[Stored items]
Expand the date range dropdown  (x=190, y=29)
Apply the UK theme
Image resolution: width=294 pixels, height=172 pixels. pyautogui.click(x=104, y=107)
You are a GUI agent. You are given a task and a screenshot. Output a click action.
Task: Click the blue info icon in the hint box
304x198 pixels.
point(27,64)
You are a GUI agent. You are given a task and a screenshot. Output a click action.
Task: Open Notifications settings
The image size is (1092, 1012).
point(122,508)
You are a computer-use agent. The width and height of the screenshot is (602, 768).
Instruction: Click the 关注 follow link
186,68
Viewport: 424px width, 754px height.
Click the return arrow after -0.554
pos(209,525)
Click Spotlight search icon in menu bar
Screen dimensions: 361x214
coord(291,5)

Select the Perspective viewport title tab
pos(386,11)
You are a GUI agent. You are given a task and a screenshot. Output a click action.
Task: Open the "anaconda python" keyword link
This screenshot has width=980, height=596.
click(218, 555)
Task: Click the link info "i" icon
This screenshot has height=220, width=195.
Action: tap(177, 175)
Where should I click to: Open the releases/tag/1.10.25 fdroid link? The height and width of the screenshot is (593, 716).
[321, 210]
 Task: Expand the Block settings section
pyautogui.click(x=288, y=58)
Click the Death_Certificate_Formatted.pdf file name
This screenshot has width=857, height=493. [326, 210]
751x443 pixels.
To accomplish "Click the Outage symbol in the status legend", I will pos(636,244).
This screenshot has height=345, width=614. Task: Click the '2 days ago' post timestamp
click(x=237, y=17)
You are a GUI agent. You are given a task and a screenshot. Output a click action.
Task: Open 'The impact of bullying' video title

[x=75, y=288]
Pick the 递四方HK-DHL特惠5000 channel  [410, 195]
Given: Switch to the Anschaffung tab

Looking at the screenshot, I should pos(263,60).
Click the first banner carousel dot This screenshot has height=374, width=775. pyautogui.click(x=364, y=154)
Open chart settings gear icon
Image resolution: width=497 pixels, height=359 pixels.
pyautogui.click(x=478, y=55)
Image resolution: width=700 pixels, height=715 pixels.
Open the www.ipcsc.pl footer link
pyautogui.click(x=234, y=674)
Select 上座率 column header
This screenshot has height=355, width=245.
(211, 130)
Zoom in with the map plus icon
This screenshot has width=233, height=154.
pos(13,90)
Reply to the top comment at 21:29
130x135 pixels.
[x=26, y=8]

▶ YOUR OBJECTIVE: Output the lines of the records above exactly as they appear, from the line containing "Where should I" through the line containing "Open chart settings gear icon".

▶ RESPONSE FOR THIS EXERCISE:
Where should I click to: Open the releases/tag/1.10.25 fdroid link? The height and width of the screenshot is (593, 716).
[321, 210]
 Task: Expand the Block settings section
pyautogui.click(x=288, y=58)
Click the Death_Certificate_Formatted.pdf file name
This screenshot has width=857, height=493. [326, 210]
751x443 pixels.
To accomplish "Click the Outage symbol in the status legend", I will pos(636,244).
This screenshot has height=345, width=614. Task: Click the '2 days ago' post timestamp
click(x=237, y=17)
You are a GUI agent. You are given a task and a screenshot. Output a click action.
Task: Open 'The impact of bullying' video title

[x=75, y=288]
Pick the 递四方HK-DHL特惠5000 channel  [410, 195]
Given: Switch to the Anschaffung tab

Looking at the screenshot, I should pos(263,60).
Click the first banner carousel dot This screenshot has height=374, width=775. pyautogui.click(x=364, y=154)
Open chart settings gear icon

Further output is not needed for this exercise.